Die unbekannte, elegante Frau, die den Ring gegen Lebensmittel eintauscht, fährt nach dem Tausch mit zwei anderen Personen im Auto weg. Zwischen ihr und Henriette wird kein Wort zu viel geredet. Henriette weiß von ihr nichts und fragt auch nichts. Es bleibt ungewiss, weshalb die Fremde zu Henriette kommt. Hat sie jemand an das Mädchen verwiesen?

Die Erzählung spielt 1933. Zeichnet sich in Rumänien die Judenverfolgung bereits ab?

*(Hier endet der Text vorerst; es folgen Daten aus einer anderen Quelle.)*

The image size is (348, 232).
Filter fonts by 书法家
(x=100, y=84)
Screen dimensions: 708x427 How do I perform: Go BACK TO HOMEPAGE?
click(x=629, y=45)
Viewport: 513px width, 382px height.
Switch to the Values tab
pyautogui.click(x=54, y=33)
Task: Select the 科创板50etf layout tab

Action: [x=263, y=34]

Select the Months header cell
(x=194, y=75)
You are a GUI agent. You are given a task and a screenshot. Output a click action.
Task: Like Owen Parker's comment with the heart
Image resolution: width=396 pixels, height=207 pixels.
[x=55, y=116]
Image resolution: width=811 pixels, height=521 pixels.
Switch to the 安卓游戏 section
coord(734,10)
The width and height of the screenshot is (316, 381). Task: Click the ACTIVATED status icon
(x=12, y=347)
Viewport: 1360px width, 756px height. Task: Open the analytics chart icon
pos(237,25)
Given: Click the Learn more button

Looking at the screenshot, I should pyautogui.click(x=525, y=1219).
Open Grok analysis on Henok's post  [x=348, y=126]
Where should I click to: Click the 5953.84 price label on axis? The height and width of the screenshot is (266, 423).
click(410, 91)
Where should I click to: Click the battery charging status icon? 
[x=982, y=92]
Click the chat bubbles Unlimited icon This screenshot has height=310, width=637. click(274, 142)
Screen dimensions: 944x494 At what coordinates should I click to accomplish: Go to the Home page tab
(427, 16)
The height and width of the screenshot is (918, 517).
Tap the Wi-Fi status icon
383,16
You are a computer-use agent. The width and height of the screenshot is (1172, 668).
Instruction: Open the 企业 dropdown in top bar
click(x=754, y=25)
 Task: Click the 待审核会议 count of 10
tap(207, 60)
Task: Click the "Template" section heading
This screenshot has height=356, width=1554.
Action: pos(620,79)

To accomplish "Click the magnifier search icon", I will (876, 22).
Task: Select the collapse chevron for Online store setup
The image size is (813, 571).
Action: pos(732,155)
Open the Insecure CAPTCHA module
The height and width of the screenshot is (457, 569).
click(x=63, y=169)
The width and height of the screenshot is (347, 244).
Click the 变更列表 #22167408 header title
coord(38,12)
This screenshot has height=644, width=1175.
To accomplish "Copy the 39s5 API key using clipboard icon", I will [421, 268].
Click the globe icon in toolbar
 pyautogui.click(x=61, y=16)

Um Verfolgungen geht es auch in der dritten Erzählung, um Verfolgungen Andersdenkender durch die Securitate, den kommunistischen rumänischen Geheimdienst. Frido, mit Henriettes Sohn Vicco befreundet, wird eingesperrt und gefoltert, weil er Texte eines regimekritischen Schriftstellers verborgen hat. Vicco versteht nicht, wie man seine „Zukunft wegen ein paar Gedichten aufs Spiel“ (S. 111) setzt. „Es sind nicht nur ein paar Gedichte“ (S. 111), erwidert Fridos Frau. Vicco selbst hat sich im engen Land eingerichtet. Als er erfährt, dass seine Mutter Henriette nach Deutschland auswandern will, entgegnet er ihr: „Ich bin hier frei. Und wenn ich es manchmal nicht bin, dann bin ich hier wenigstens zu Hause“ (S. 123). Aber er hat Freunde, „die die Grenzen ihrer Welt nicht so einfach hinnehmen konnten“ (S. 97).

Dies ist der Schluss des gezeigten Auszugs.